Shin splints, commonly known as ‘medial stress syndrome’ defines pain anywhere along the shin bone from the knee to the ankle. Overuse is the most common cause of shin splints, when someone tries to exercise over their current level of fitness. Exercise that requires high impact and load such as running are more likely to lead to this injury. The exact cause of shin splints is unknown. Recent research suggests it is most likely to be a stress reaction in the bone, but could be caused by the tendon or muscle pulling on the bone and creating inflammation.

Common causes of shin pain

Overuse: 

Activities such as running, jumping or dancing can cause repetitive stress and excessive strain on the muscles, tendons and bone tissues of the lower leg and can lead to shin splints

Footwear:

Wearing footwear that is worn out, not appropriate for the activity or foot type can contribute to the development of shin splints. 

Biomechanical issues:

A reduction in strength and structural imbalances can increase the risk of shin splints.

Load:

A rapid increase in training intensity, duration or frequency without allowing the body enough time to adapt can increase the chance of shin splints

Symptoms of shin splints

  • Pain and tenderness are the most common symptoms of shin splints. The pain is usually along the inner edge of the shinbone. It is usually dull and aching but can intensify during physical activity
  • Swelling may occur in some cases, however usually the area will feel tender to touch
  • The pain associated with medial stress syndrome may improve during the duration of the activity, however may become more intense after activity.
A group of runners along the beach in Parkdale, Melbourne.

Treatment of shin splints

  • Rest

As shin splints result from overuse it is important to consider reducing the activity load and allowing adequate rest between activities. 

  • Ice

Applying an ice pack to the shin for 15 – 20 minutes every few hours can help reduce pain and inflammation

  • Pain relief

Over the counter anti-inflammatories such as ibuprofen can help manage the pain and reduce inflammation. It is important to take only as prescribed by a health care professional. 

  • Change in footwear

Having your footwear assessed by a Podiatrist to make sure they have adequate cushioning for shock absorption and are appropriate for your foot type and type of activity. 

  • Strength program

It is important to undertake a strength program to work on the lower leg and efficiency of the body. A sports Podiatrist can give you a specific program to work on identified areas of reduced strength to help reduce the risk of medial stress syndrome. Consult a professional for guidance of appropriate exercises. 
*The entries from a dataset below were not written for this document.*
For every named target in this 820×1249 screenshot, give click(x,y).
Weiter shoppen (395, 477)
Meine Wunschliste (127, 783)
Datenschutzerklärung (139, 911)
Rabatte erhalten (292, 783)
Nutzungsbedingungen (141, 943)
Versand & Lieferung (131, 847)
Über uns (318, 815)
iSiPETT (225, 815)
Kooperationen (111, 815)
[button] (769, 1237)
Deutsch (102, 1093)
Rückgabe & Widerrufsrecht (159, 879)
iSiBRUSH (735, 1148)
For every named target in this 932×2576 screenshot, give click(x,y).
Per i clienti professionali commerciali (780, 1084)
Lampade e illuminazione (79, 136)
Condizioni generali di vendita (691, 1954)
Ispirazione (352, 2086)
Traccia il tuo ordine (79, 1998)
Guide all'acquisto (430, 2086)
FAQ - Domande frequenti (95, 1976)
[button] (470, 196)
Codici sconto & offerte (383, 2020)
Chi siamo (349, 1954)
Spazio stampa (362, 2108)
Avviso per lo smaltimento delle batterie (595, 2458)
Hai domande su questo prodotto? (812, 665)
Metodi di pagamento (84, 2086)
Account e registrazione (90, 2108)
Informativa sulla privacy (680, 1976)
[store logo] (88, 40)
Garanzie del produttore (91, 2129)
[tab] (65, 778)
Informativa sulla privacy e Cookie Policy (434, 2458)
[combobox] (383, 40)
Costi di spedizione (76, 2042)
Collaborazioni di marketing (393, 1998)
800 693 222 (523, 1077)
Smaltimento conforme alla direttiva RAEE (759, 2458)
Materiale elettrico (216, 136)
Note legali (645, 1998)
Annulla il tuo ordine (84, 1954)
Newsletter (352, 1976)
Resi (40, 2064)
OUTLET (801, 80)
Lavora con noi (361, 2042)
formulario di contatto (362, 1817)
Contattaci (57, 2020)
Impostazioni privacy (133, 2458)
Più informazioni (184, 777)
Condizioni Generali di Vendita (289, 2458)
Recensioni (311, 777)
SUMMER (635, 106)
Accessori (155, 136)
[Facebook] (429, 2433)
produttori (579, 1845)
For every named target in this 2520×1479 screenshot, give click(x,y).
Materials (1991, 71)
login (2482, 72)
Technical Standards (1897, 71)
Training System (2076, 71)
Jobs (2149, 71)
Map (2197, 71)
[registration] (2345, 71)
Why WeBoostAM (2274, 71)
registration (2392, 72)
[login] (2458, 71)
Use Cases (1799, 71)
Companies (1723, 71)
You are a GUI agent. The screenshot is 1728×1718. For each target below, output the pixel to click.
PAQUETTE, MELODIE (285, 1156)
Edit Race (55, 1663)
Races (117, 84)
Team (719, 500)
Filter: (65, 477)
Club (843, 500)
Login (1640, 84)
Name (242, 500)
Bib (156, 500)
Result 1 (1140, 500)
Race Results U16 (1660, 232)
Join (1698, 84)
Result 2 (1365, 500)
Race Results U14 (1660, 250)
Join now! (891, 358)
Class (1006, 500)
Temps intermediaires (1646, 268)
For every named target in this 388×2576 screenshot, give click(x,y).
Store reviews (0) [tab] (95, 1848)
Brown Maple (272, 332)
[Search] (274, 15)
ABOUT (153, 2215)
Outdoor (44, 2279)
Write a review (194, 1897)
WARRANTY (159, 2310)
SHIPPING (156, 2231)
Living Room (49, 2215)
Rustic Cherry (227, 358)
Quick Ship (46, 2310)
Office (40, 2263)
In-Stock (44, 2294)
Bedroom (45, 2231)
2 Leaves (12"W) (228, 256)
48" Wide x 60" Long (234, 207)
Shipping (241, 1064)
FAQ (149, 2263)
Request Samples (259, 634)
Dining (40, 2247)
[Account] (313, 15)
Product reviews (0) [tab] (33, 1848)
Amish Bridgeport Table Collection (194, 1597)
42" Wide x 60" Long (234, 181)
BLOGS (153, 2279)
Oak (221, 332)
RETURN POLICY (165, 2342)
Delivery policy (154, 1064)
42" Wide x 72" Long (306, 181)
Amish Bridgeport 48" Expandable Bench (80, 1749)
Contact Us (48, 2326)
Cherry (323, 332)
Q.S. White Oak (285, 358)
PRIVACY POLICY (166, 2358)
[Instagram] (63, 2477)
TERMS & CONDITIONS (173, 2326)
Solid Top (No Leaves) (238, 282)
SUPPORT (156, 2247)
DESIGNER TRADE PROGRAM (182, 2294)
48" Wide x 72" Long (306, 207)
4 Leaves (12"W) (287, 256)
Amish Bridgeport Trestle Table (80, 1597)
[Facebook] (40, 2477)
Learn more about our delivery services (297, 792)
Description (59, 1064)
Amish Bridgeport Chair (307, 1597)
  • Gradual return to activity

Once the pain reduces it is important to gradually ease back into activity to avoid an overuse injury again. The body needs time to adapt and heal. It is important your sports Podiatrist gives you a program with a gradual return to activity to meet your long term goals. This may include cross-training activities like swimming or cycling to help maintain fitness while reducing stress on the shins. 

Choose flat, softer surfaces to run on, such as running tracks, trails or grassy ovals. 

  • Biomechanical assessment

If you suspect the way you are moving, walking or running is contributing to your shin splints consider seeking a professional assessment to identify any structural abnormalities. A Podiatrist may deem appropriate orthotics if appropriate for your foot type and injury.

How can you prevent shin splints?

When training or participating in sport there are a few things we can implement to reduce the risk of shin splints. 

  1. Gradual progression – avoid a sudden increase in training intensity or duration. Gradually build up your activity levels by 10% each week. This will allow your body time to adapt and strengthen over time.
  2. Warm up and cool down – to prepare the muscles and prevent injury it is important to perform a proper warm up and cooldown post activity.
  3. Cross training – particularly when running or training for endurance events it is important to engage also in a variety of low impact activities. This will increase your cardio fitness whilst reducing the repetitive stress on your lower legs. This can include activities such as cycling, swimming, elliptical, cross-trainer and strength training

Need help managing your shin splints?

Shins splints can be incredibly painful and frustrating if not managed appropriately. With change in load and professional advice you can get back to your favourite activities stronger than ever before.